I lay there, blinking away tears. My head was caked with dry blood, and the blow from the butt of Lombard’s pistol pulsed, but it wasn’t a serious wound. I needed a shampoo, but not stitches.
I sighed, settled back into the pillows fluffed behind my back, and closed my burning eyes.
When I opened them, she was standing at the foot of my bed.
The other Clare.
I sat up, stiff with surprise.
There wasn’t a mark on her. She smiled.
I knew she’d vanish if I closed my eyes. “Are you—?”
My voice dried up, like the moisture on my eyeballs.
She was as solid as the walls of that room. She wore jeans and a white blouse and a tweed blazer. Studying her, my heart pounding, I noticed that her hair was a lighter shade of brown than mine, her nose slightly tipped at the end, where mine was straight. She was an inch or two taller than I was, and at least ten pounds lighter.
“Don’t go,” I said, and started to move, intending to touch her. If I touched her, she’d be real.
The pain in my legs stopped me.
She smiled again, waggled her fingers in farewell.
I stared, a thousand questions battering at the back of my throat. I couldn’t utter a one.
Eventually, I had to blink.
When I looked again, she was gone, and I knew it was for good.
Who was she? Maybe she was a hallucination. Maybe she really was the ghost of my dead twin.
I’ll never know for sure.
And maybe I don’t need to know.
Epilogue
Tucson General Hospital
S onterra and I stared in wonder at the two tiny forms on the screen of the sonogram machine. Our babies. Our boys.
“Will you look at that?” Sonterra marveled, clutching my hand. “Twins.”
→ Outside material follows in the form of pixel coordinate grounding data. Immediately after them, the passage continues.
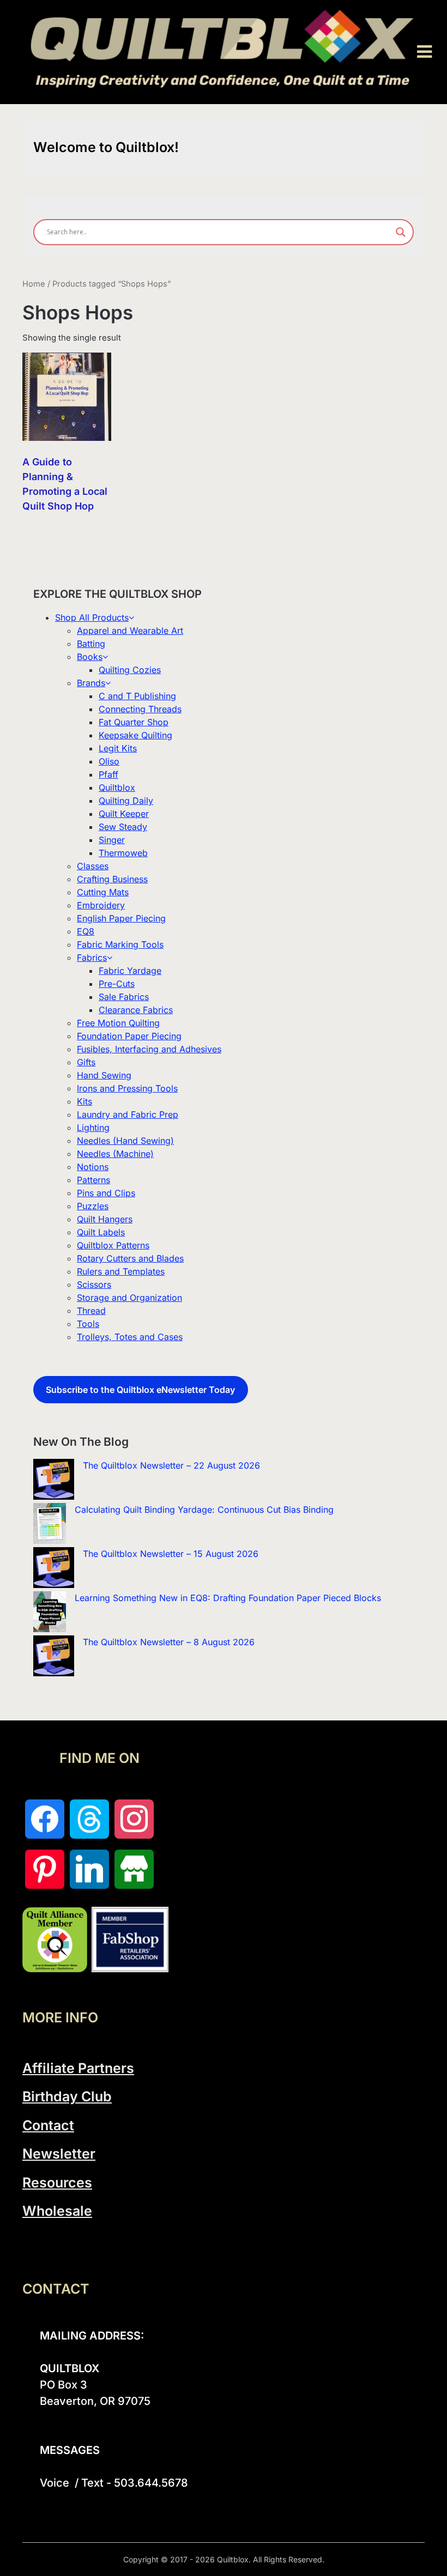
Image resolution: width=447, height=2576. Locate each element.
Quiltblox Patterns (113, 1245)
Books (89, 656)
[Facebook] (44, 1819)
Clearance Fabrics (136, 1009)
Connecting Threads (140, 709)
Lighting (93, 1127)
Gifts (86, 1062)
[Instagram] (134, 1819)
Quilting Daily (126, 800)
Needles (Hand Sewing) (125, 1140)
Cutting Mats (103, 892)
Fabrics (92, 957)
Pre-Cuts (117, 983)
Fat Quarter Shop (133, 722)
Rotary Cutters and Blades (130, 1258)
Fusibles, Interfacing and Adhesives (149, 1049)
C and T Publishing (137, 695)
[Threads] (89, 1819)
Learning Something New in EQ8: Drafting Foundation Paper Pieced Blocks (228, 1597)
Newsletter (58, 2153)
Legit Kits (118, 748)
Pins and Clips (106, 1192)
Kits (84, 1101)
I merely nodded, too stricken to speak.
“They look and sound healthy,” observed the doctor with a relieved smile. “Any names in mind?”
I chose the first one, for two of my favorite men. “Anthony Alejandro.”
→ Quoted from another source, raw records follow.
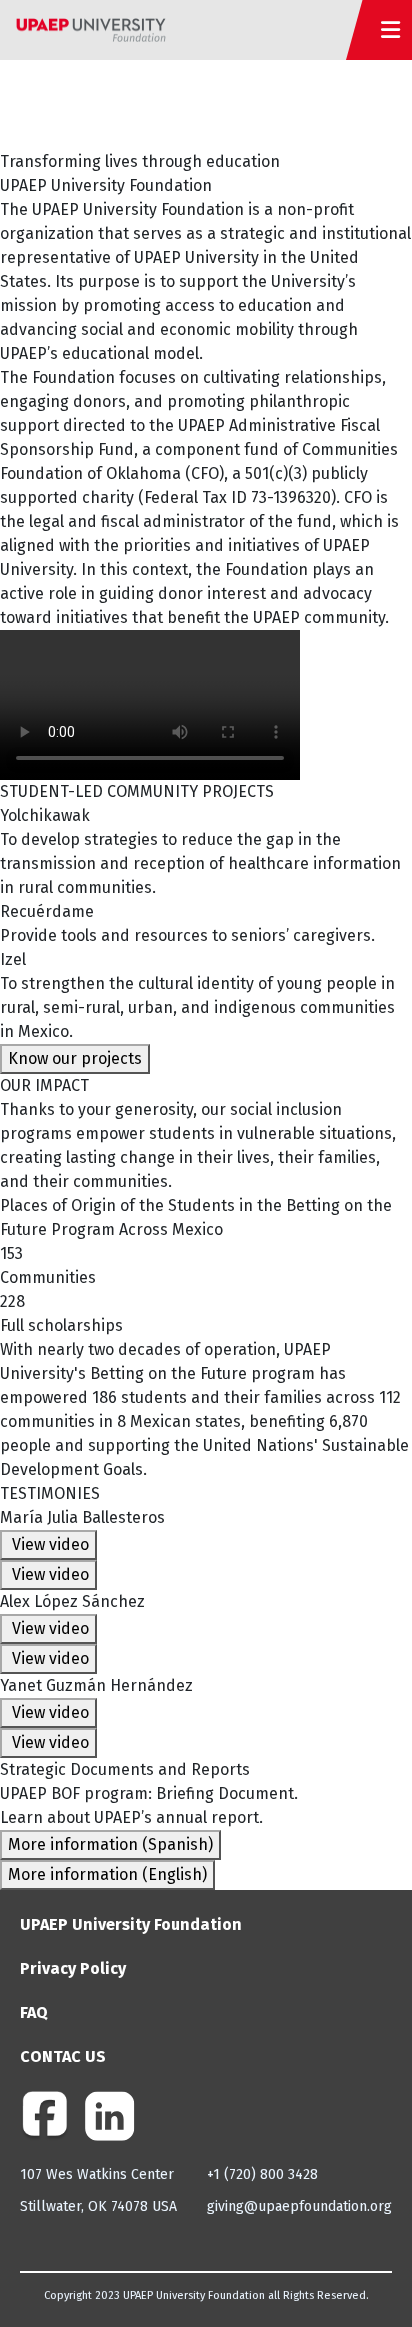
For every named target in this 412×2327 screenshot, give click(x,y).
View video (48, 1544)
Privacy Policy (73, 1968)
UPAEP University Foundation (131, 1924)
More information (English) (107, 1874)
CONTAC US (63, 2056)
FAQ (34, 2012)
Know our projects (75, 1058)
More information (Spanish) (110, 1844)
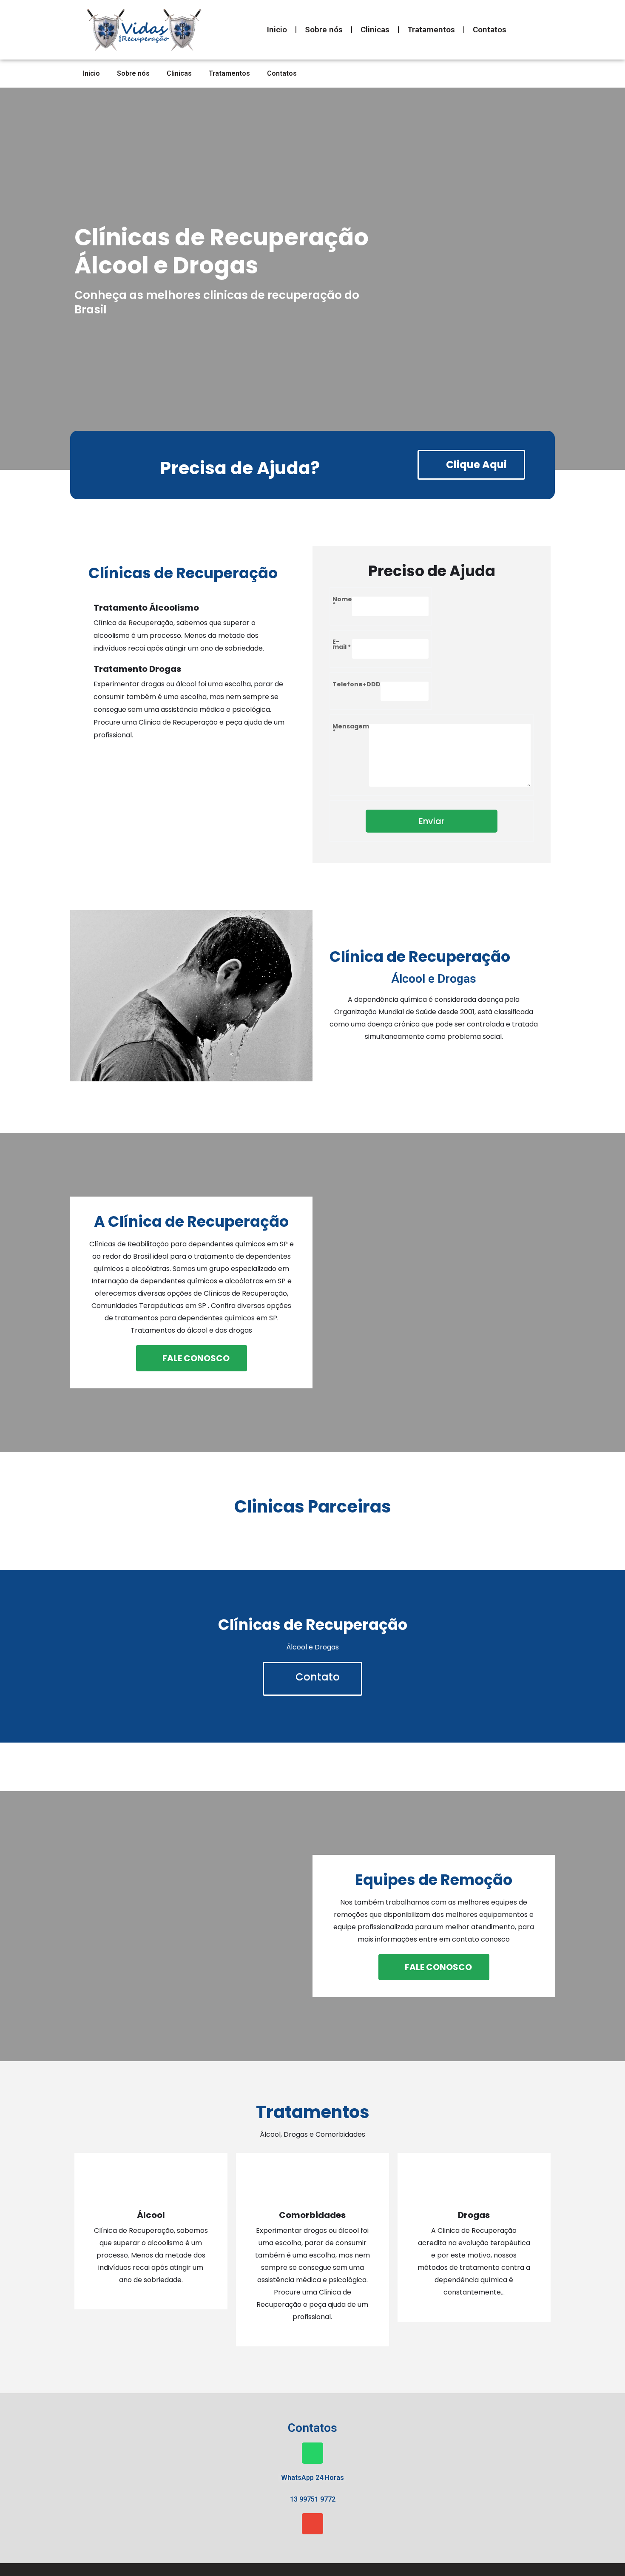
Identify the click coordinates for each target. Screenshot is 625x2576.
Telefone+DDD (356, 685)
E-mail (341, 645)
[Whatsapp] (312, 2453)
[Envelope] (312, 2523)
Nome (342, 602)
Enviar (431, 821)
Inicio (277, 29)
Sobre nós (324, 29)
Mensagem (350, 730)
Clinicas (375, 29)
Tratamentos (431, 29)
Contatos (489, 29)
Sonterra nodded in rapt agreement, reached out to trace the small forms with the tips of his fingers. “And Edward James.”
Edward for his former partner and now deputy, of course. And James for Jimmy Ruiz. My throat tightened with emotion.
“It’s a good world,” I said when I could speak.
The doctor nodded, waited a few more moments, then lifted the handheld scanner off my belly, switched off the machine, and left the room.
Sonterra patted my stomach. “It gets better,” he said.
I searched his face. “Tell me.”
“While you were getting set up for this, I looked in on Suzie. She’s not talking yet, but she’s conscious. It’ll be a long road back.” He paused, swallowed, blinked away the moisture in his eyes. “Her dad and stepmother are determined to get her all the help she needs, and they obviously love her very much. She’s going to be okay, Clare.”